AS3
Applicability Statement 3. The FTP transport profile of the AS family, with S/MIME security and MDN acknowledgment. Marginal adoption.
Definition
AS3 is defined by RFC 4823 (April 2007), FTP Transport for Secure Peer-to-Peer Business Data Interchange over the Internet. Its principle:
- The EDI payload (EDIFACT, X12, XML) is encapsulated in S/MIME — typically
application/pkcs7-mimesigned and encrypted (PKCS #7 / CMS). - The S/MIME message is dropped onto an FTP server (or FTPS / SFTP, AS3 allows the three variants depending on configuration).
- A Message Disposition Notification (MDN) is returned, either synchronously or asynchronously.
- Non-repudiation proof comes from the signed MDN, which transports the original message's MIC (Message Integrity Check) — exactly like in AS2.
Origin
AS3 was born in late 2007 in the same IETF EDIINT series as AS1 (RFC 3335, SMTP) and AS2 (RFC 4130, HTTP/S). The goal: offer an FTP-friendly alternative to AS2 for organisations whose infrastructure was still centred on FTP servers. In practice, adoption remained confidential: AS2 dominates internet EDI, and the move to AS4 (since 2015 in PEPPOL) absorbs the modernisation demand. AS3 survives in some North American pharmacy and grocery niches.
Example in context
A US pharmacy chain sends an EDIFACT order to a manufacturer.
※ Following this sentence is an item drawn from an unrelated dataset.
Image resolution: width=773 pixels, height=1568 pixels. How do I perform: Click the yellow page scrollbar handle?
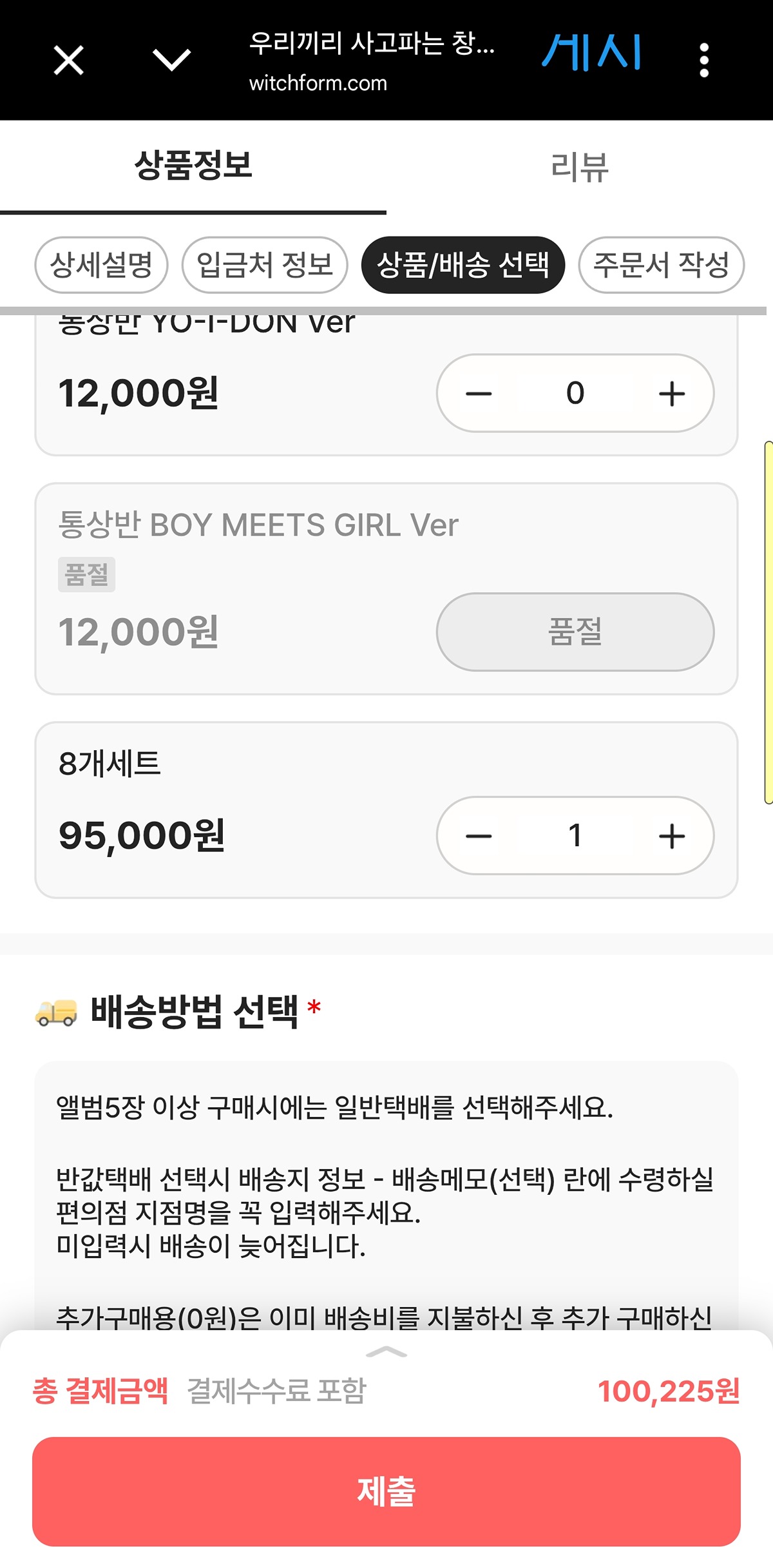[768, 623]
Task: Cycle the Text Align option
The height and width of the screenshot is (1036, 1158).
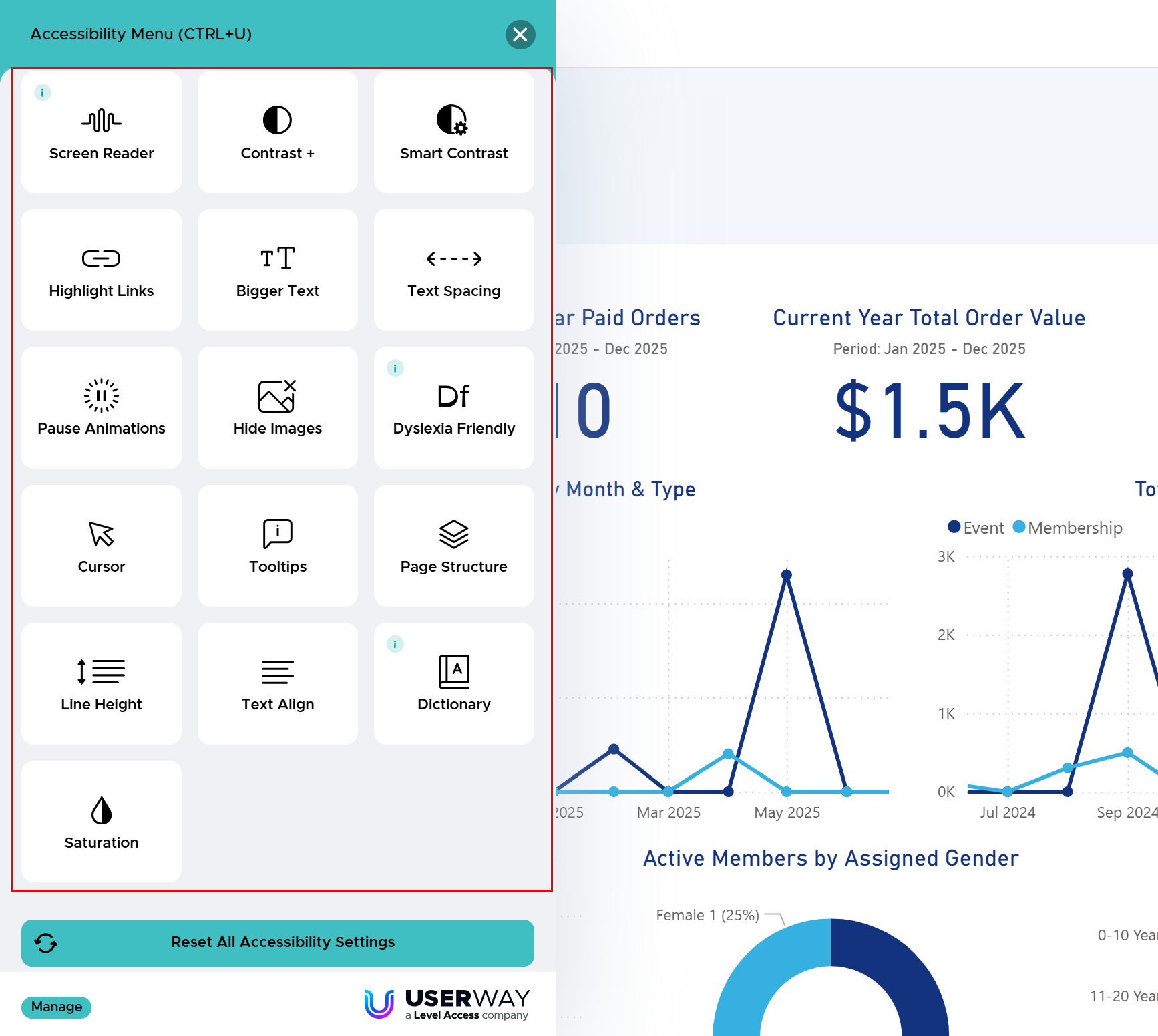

The partner mandates AS3. The sender wraps the EDIFACT message in S/MIME signed+encrypted, drops the .pkcs7 file on the third-party operator's FTPS server. The manufacturer pulls it, verifies the signature, decrypts, processes, then drops a signed MDN on the sender's FTPS server. The non-repudiation proof is the archived pair {`message, signed MDN`}.